Books; Life Long Friends Looking around my living room, I see my greatest friends of my life are all around me on my book shelves. Every book I lift off the shelf pinpoints a time in my life. They represent all the joy, sorrow, and laughter felt in my life. The large, shiny red poetry book my father read to me reminds me of all of these. It is probably my favorite. Then I recall my people friends that attended school with me through the years.
What great fun they were! I doubt I " ll ever forget the smell of my kindergarten class and my first meeting with Belle Hudson. As I get older, I realize how precious that friendship was. It taught me how to be a friend and what I have seen in her is what I have looked for in friends ever since. Now as an adult, I see Belle in friends like Tiffany, Rachelle and it seems my favorite characters in my books have always reminded me bit of Belle. Belle had a profound effect on me in childhood as well a slater on in life. She was my finest friend throughout grammar and Junior Highschool.
We fancied relishing our lunches together. Laughing about the boys " wicked ways and planning our revenge at the ensuing recess. This always made lunch go by so swiftly. It was hard to tear us apart.
Hell, it was hard to tell us apart. We were both round bodied and a bit out of shape. But I always saw Belle in a jovial light. She had a merry way about her, and her laugh was infectious; it reminded me if Christmas bells, tingly, jingling and warm. I miss her. She was happy, giving and warm.
Upon reflection, these are the attributes I look for in friends. Rachelle holds a special place in my heart. I work with her and have found her to be a superb listener and always seems to know how to dole out the right advice. It seems no issue is too large to solve, and I would love to duplicate her upbeat nature in me.
It was our mutual interest in books, not our hiring at the same company that brought us together. She desperately wants to be a great writer. I know she will be. As our friendship deepens, she has helped me realize my own potential. Although younger than I, Rachelle has lived a much tougher life. I could say I know this as hear her words of advice.
It's not only in her words. She has the oldest eyes, and for all of cheerful nature, there is a immeasurable and profound sadness. I have such deep affection for her. Perhaps one day I will have the words that will quell the sadness in her big brown eyes. My books, of course, would be my life long friends. Oh the joy I feel to crack open a new book.
I am desperately trying to come up with the words that would describe the anticipation. As I flip through the pages in contemplating of the next, I am in constant thought of the person that breathes life into the characters. Do they see themselves in them? Are they writing about that which they aspire to be? Is the dying child theirs? Then there are all my old favorites. Lying in bed at night I would wait ever so patiently for my father to come in and pick up that great big shiny red poetry book. Ican still vividly feel how Jack did climb that giant beanstalk. I remember the sleepless nights after discovering the very next year, I would learn how to read.

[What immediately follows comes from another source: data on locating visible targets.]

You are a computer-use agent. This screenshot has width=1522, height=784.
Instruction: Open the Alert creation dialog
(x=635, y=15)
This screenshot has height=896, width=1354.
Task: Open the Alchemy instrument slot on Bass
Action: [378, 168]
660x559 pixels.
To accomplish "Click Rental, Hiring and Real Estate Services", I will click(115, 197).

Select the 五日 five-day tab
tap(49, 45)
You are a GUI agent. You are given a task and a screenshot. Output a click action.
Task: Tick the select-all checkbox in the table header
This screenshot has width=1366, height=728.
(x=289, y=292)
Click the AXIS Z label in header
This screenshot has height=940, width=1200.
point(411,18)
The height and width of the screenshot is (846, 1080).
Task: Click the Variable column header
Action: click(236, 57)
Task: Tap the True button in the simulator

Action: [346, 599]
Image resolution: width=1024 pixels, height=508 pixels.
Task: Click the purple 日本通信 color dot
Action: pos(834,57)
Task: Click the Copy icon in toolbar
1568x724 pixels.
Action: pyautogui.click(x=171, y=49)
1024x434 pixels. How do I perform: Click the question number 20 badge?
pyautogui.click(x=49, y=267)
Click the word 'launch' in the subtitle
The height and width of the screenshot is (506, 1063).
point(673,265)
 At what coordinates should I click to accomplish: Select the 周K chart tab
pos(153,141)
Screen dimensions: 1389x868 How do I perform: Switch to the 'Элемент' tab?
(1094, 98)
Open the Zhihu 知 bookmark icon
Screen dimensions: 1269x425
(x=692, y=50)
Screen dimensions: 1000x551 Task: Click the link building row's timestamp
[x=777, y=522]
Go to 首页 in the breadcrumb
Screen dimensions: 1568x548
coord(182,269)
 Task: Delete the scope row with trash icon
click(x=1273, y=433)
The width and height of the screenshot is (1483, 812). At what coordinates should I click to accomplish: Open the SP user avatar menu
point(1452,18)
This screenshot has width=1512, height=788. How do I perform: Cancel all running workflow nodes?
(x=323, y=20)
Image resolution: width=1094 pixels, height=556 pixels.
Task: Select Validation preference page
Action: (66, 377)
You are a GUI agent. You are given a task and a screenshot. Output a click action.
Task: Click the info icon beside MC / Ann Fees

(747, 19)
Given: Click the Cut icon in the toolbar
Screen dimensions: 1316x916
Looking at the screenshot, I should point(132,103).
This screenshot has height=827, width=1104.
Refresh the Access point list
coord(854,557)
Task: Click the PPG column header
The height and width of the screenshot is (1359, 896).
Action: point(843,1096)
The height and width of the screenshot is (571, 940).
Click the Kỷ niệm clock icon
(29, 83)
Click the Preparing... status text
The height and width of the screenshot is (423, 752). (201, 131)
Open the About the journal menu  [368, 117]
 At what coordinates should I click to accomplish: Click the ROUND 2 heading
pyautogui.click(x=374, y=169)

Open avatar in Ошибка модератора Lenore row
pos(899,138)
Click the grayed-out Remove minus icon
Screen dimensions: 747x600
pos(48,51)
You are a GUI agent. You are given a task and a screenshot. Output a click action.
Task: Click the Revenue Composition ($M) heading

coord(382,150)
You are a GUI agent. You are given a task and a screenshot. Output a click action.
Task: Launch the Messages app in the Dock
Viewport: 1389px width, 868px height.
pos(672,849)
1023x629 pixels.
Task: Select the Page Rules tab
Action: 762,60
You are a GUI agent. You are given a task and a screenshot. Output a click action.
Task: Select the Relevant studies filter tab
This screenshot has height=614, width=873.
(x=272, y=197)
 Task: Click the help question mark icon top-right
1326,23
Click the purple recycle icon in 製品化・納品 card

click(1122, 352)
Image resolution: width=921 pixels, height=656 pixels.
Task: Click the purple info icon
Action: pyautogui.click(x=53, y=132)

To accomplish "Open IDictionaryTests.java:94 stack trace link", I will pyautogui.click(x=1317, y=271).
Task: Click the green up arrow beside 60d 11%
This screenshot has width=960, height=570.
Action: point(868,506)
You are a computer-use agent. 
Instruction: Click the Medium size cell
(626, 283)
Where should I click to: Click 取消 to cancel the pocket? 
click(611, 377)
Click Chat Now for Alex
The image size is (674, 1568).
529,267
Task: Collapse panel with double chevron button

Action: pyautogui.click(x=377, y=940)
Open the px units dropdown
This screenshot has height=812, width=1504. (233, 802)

Then I recall my father telling me he would teach me prior to class in the fall. He couldn't possibly watch me sicken myself from lack of sleep. Oh the excitement! How helpless Rapunzel and Cinderella's prince were! I recall the feeling when Belle and I had discovered "Are you there God, it's me Margaret?" We had not yet gotten our periods, so we read with breathless anticipation as Margaret discovered her body grow. Needless to say, Belle andI had much to discuss. On and on I could go. Indeed knowing my books have always been my greatest passion and my books have always been my most distinguished friends.
It is a wonderful experience verbalizing how precious my friends are. While I shall always love Belle, Rachelle and the friends I make in the future, I celebrate all of those marvelous pages that have guided me through my life. o.